Exercise prompt:
Extract the data verbatim from the line containing "Bengal [180, 502]" up to and including the last line of the data, leaving out the pictures.

Material provided:

▼

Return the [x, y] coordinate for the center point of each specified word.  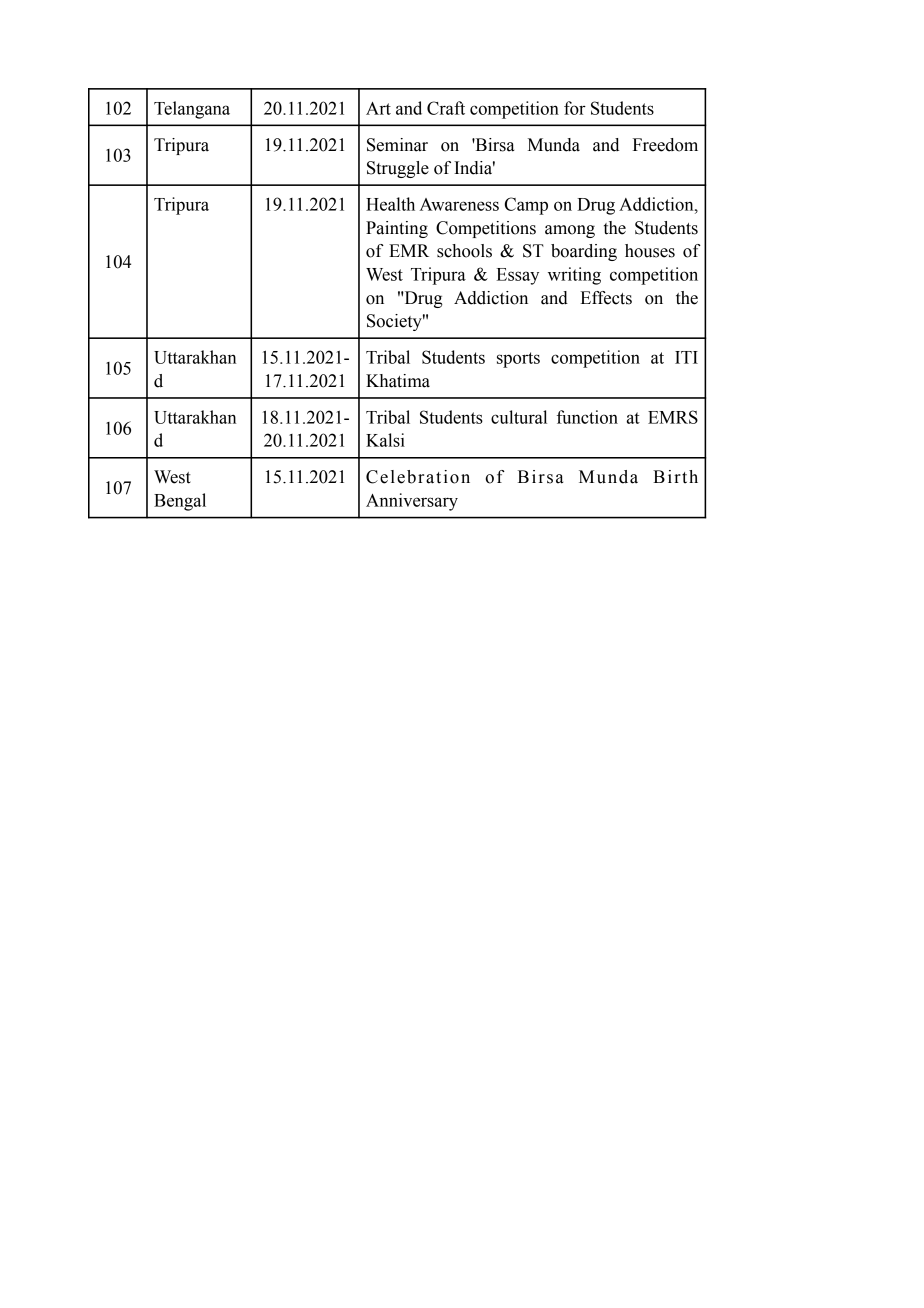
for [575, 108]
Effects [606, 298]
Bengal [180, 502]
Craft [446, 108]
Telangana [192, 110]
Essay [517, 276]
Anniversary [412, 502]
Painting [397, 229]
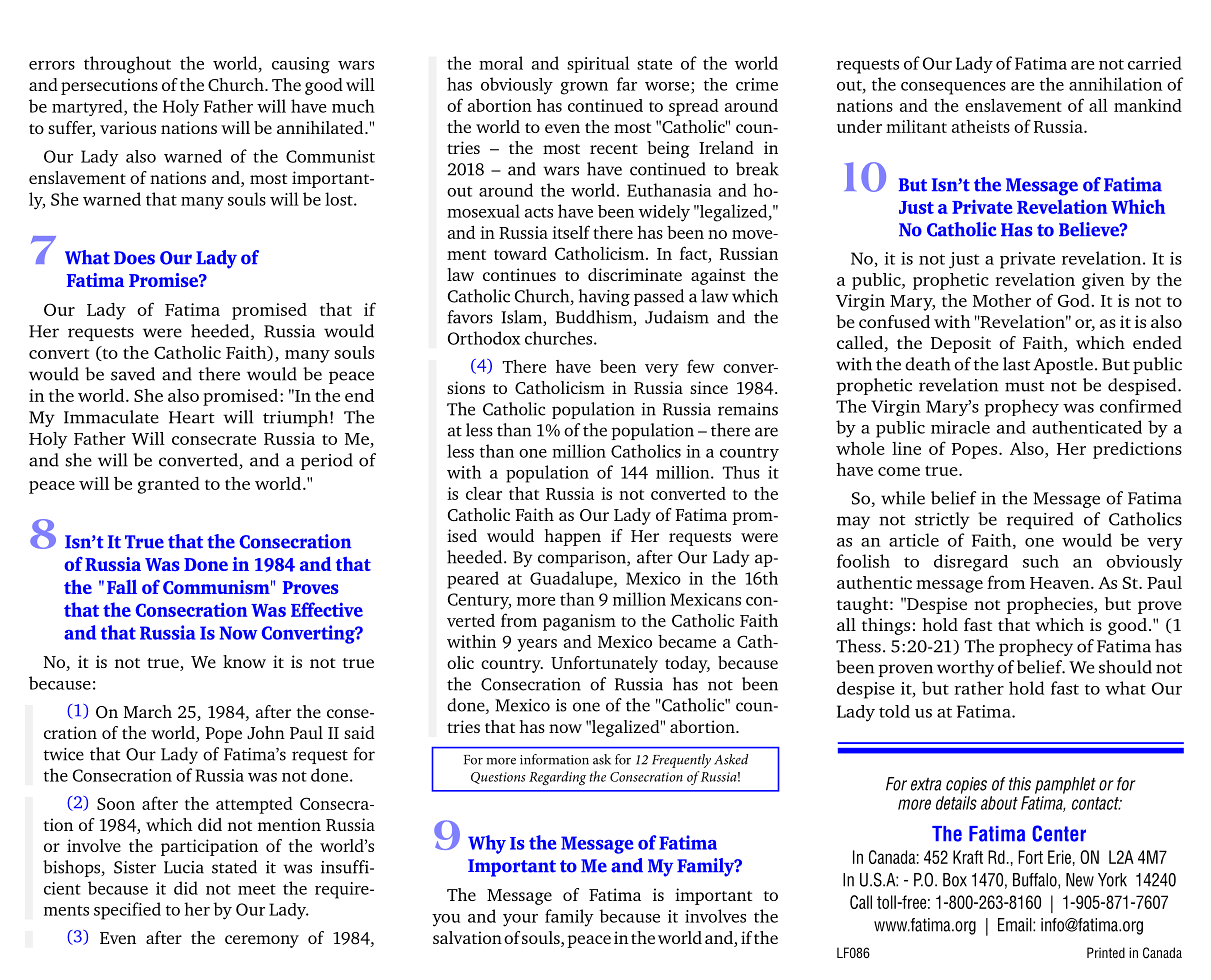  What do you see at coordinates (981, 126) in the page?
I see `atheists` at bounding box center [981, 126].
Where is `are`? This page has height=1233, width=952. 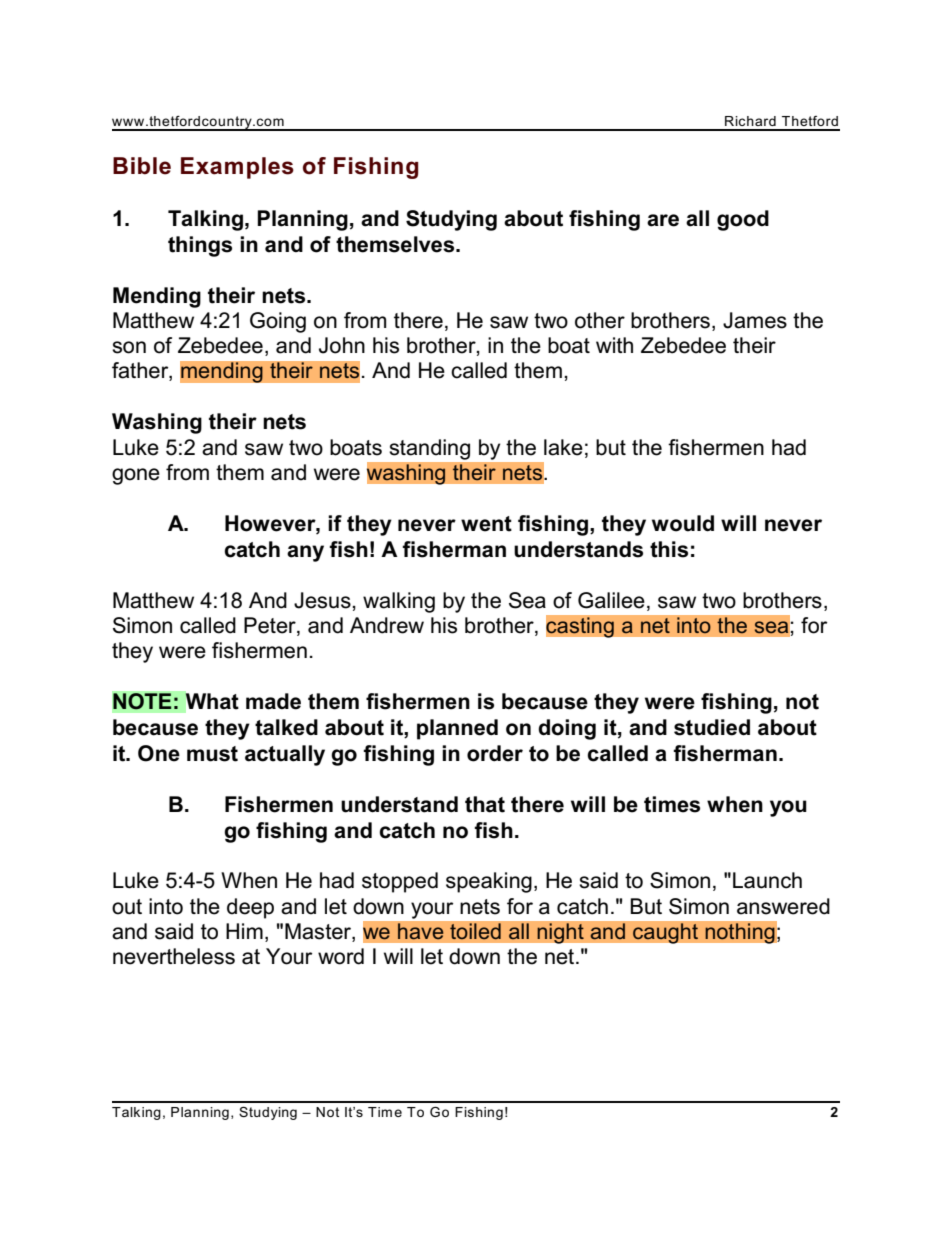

▲

Solution to the exercise:
Bengal [180, 502]
Craft [446, 108]
Telangana [192, 110]
Essay [517, 276]
Anniversary [412, 502]
Painting [397, 229]
  What do you see at coordinates (981, 126) in the page?
I see `atheists` at bounding box center [981, 126].
Where is `are`? This page has height=1233, width=952. 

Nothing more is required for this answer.